Eternelles - Corinne Héraud
     
Eternelles
Travail visible à la Galerie Courcelles Art Contemporain ( Paris 17)

Eternelles, travail en cours
Photographie et technique mixte sur Dibon. Edition : 3 versions numérotées et signées

Depuis la nuit des temps la féminité fascine tout autant qu’elle interroge. Symbole de la dualité suprême de la vie et du désir contre la mort, elle porte en elle une intense charge émotive. Légendaires, rêvées, mystiques, soumises ou encore fatales, les grandes figures féminines de la mythologie, de la littérature ou du cinéma nous inspirent en cela qu’elles nous renvoient au reflet d’un monde ou la question de la coexistence entre les hommes et les femmes reste constante, éternelle.
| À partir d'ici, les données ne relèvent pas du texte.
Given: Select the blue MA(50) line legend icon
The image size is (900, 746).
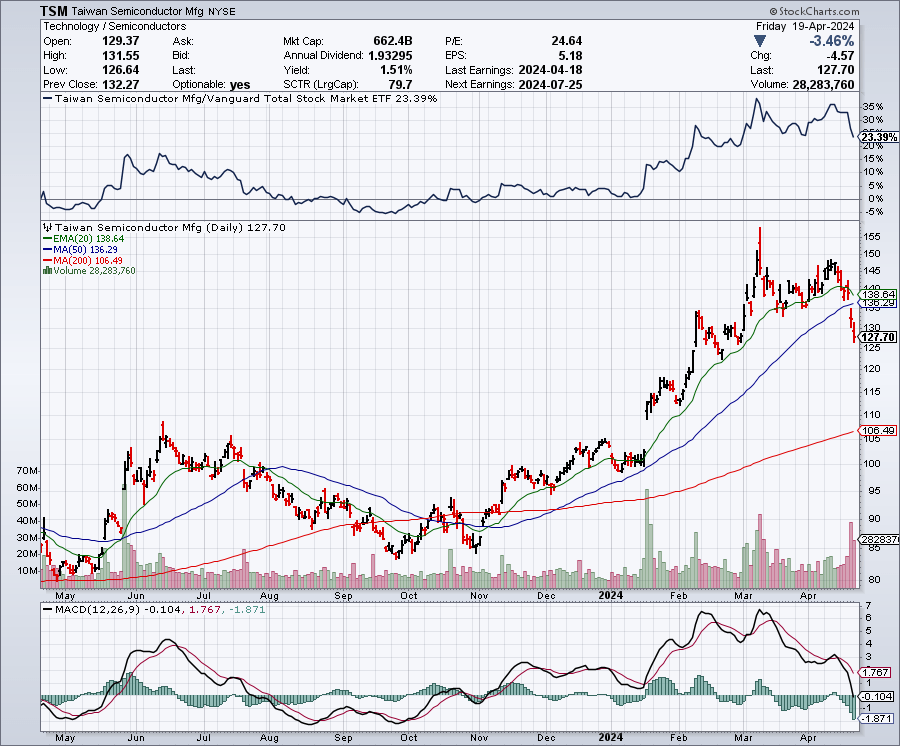Looking at the screenshot, I should pos(47,249).
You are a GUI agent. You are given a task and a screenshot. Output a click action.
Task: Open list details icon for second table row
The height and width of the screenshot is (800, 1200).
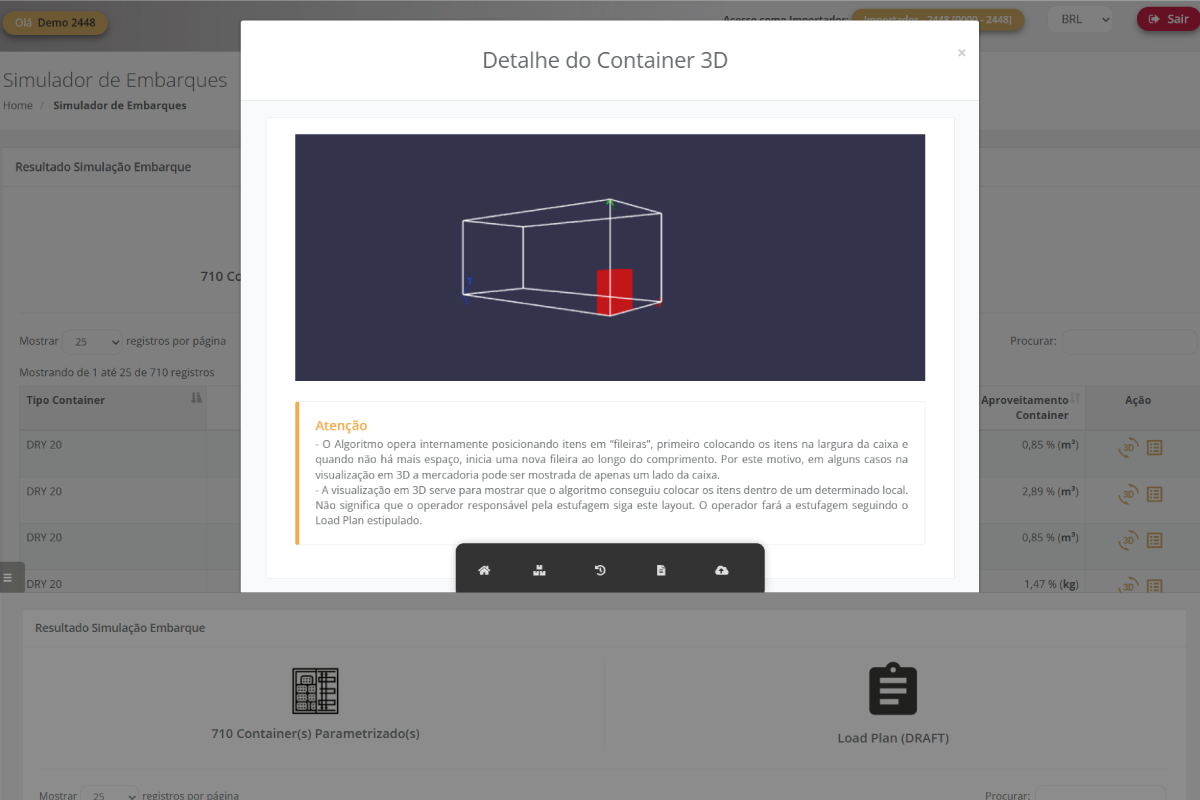pyautogui.click(x=1154, y=493)
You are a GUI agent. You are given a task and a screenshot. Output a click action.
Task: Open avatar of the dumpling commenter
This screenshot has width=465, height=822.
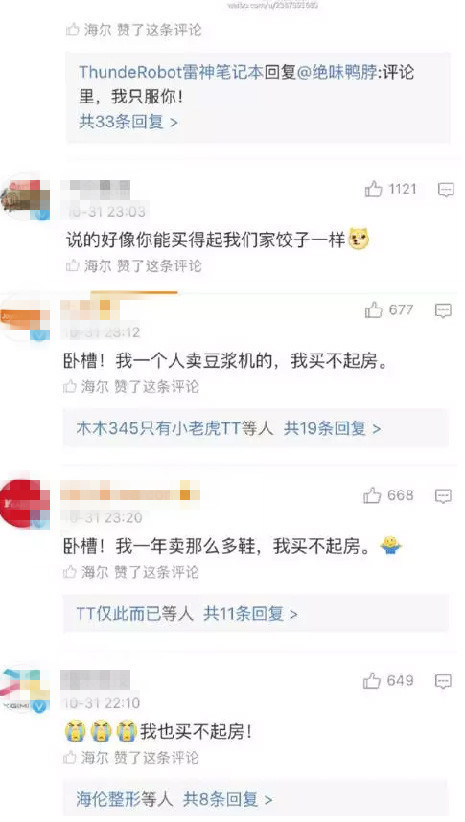coord(25,200)
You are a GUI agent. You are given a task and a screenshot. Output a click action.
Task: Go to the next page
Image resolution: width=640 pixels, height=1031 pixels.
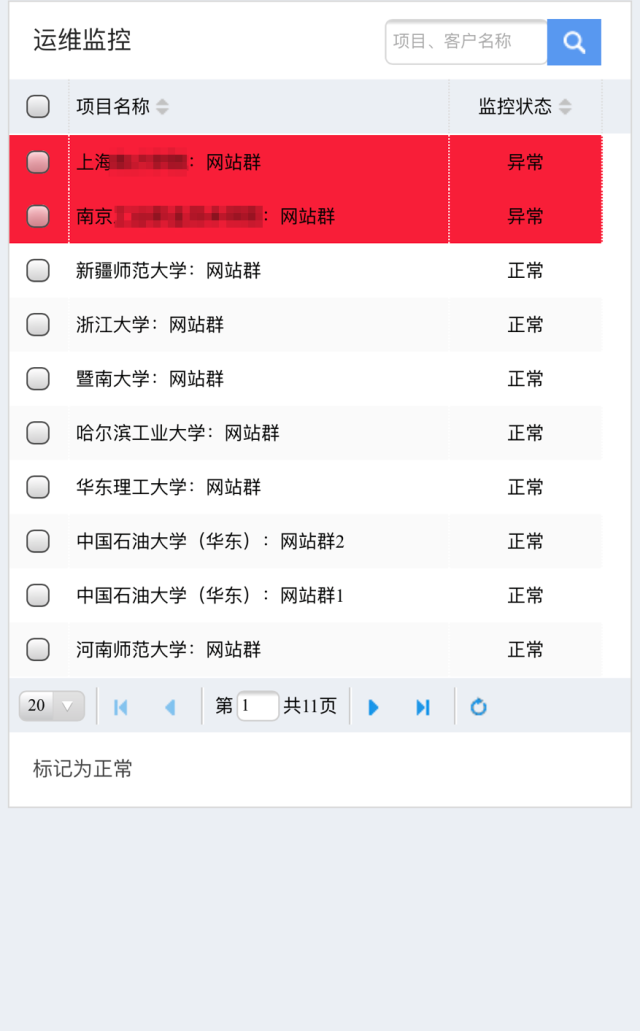374,707
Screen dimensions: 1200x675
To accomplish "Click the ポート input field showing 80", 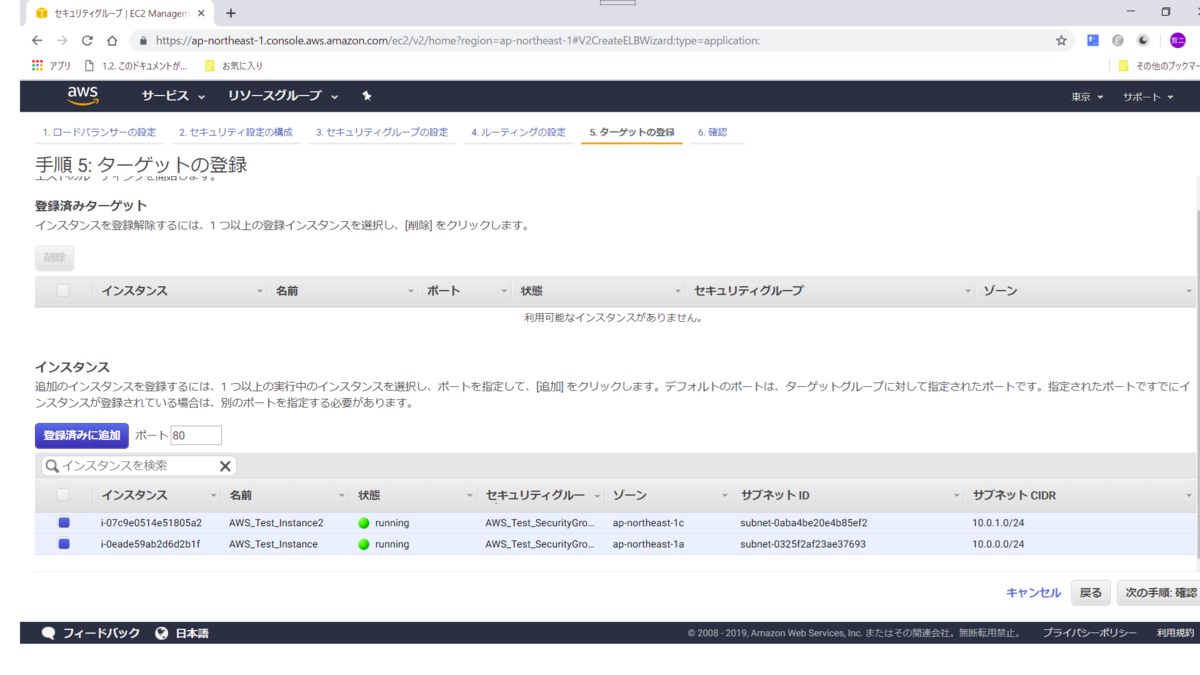I will [197, 435].
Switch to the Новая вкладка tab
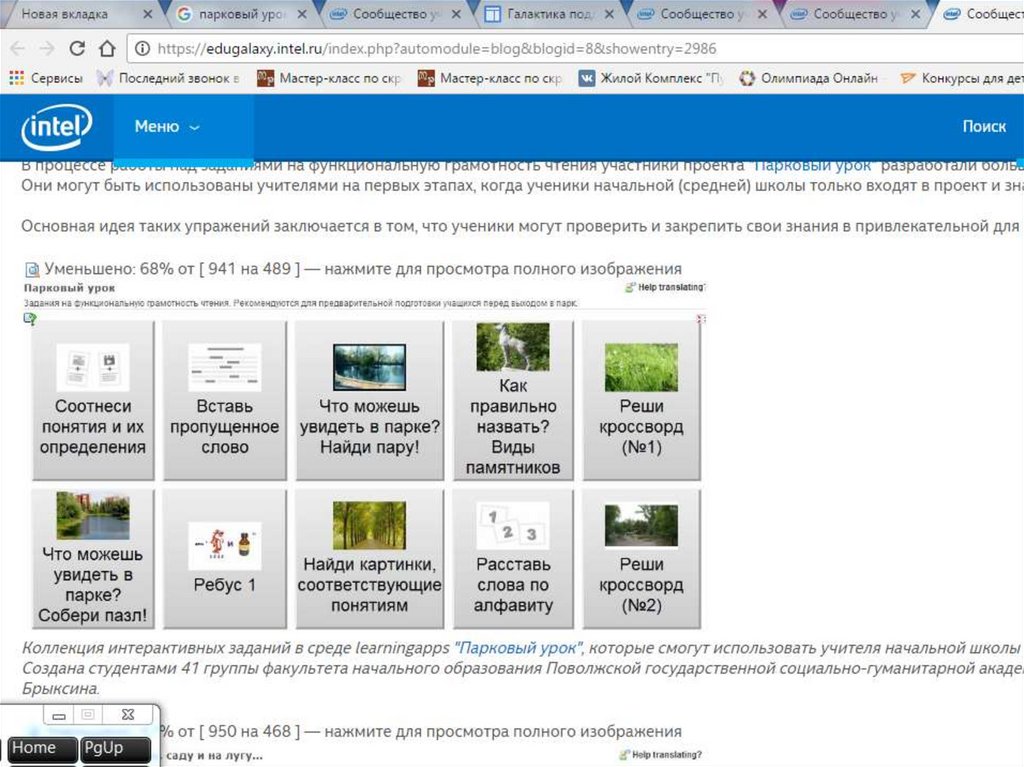1024x767 pixels. pos(75,14)
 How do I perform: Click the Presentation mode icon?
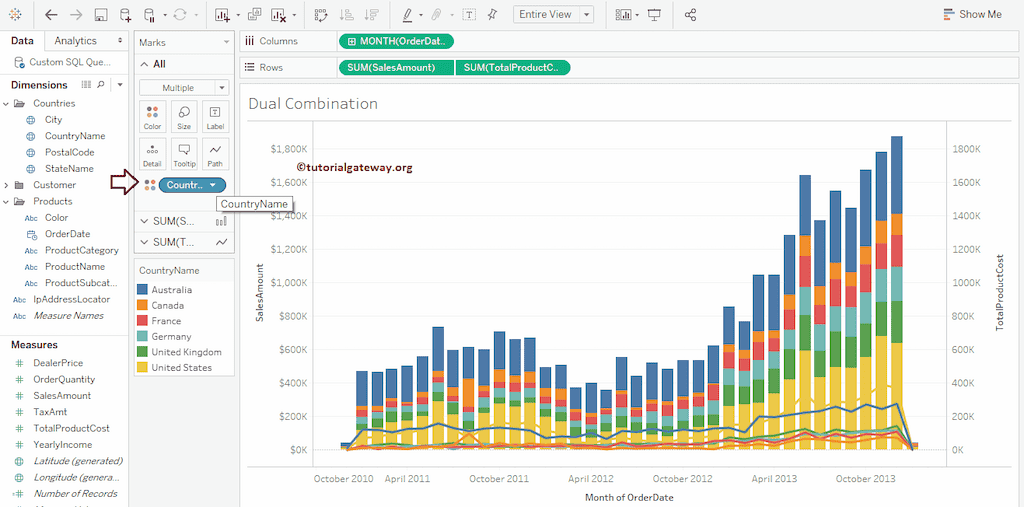[655, 15]

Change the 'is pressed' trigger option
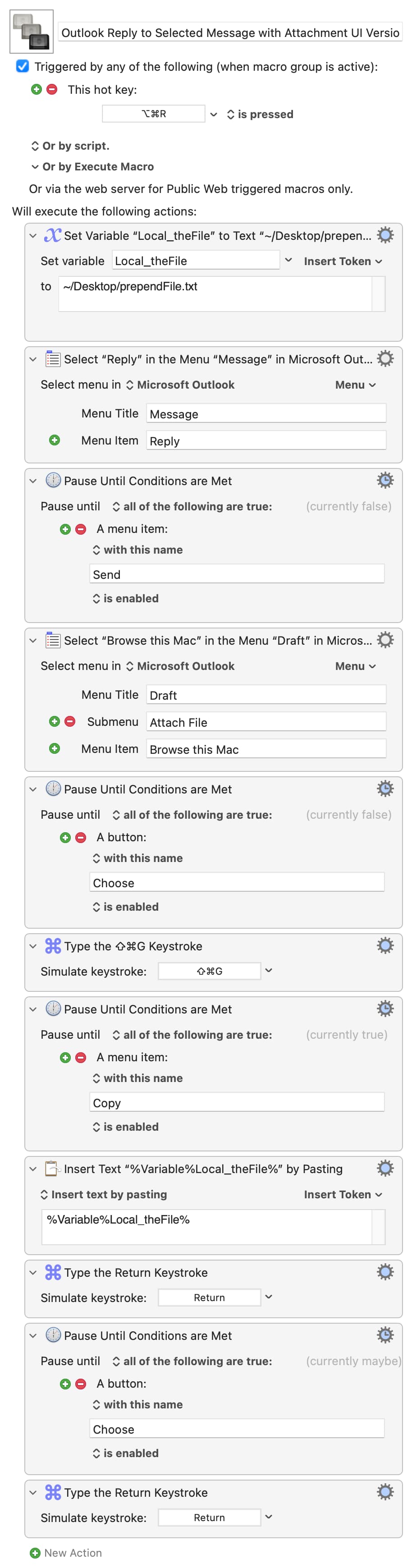point(260,115)
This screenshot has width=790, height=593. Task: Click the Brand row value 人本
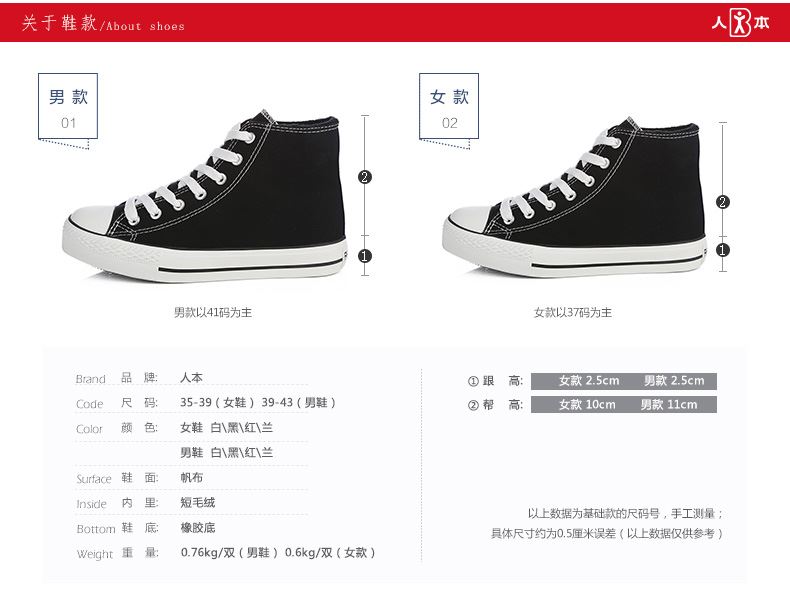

"La série des Éternelles où l'artiste révèle quelques-uns des possibles de la femme : source de toute génération, puissante guerrière, exécutrice ou amoureuse dérivant sur le fleuve de la mort. J'ai plaisir, dans des relectures tout à fait nouvelles, proches ici de l'heroic fantasy, à renouer avec des figures mythiques de la littérature ou de la dramaturgie. La Walkyrie nordique, divinité et guerrière vierge (ici, doublée d'une meneuse de loup et d'une sorte de Diane), Eve, la première femme selon la mythologie biblique, berceau de l'humanité, Judith, la Juive sublime qui décapitera Holopherne et rapportera sa tête à Béthulie ou l'Ophélie issue de l'Hamlet de Shakespeare. L'artiste se fait un chemin dans les mythes et, écartant l'image de la docilité et de la fragilité féminine, restitue à la femme la multiplicité de ses facettes. Les trouvailles abondent dans ce muséum de la féminité revue et corrigée : Eve vit harmonieusement, entre paix et extase, la présence du serpent, la tête de Judith n'apparaît pas de manière à mettre en fulgurant exergue la caboche du général vaincu par la beauté, l'audace et l'intelligence, Ophélie morte a plus que jamais l'aspect d'une nymphe d'aujourd'hui... Ce grand jeu avec le temps persiste, de déclinaisons originales en déclinaisons originales. Il offre une nouvelle variation et une nouvelle forme de résistance à l'image d'Epinal. Tout contribue à danser dans cette formidable et enivrante ronde des fantômes, des fantasmes, des représentations, des mythes et des désirs, des angoisses, des sortilèges, des rêves. Pour entrer dans le monde d'Héraud, il faut franchir une porte. Au-delà de cette porte, le trouble scintille dans toutes ses acceptions."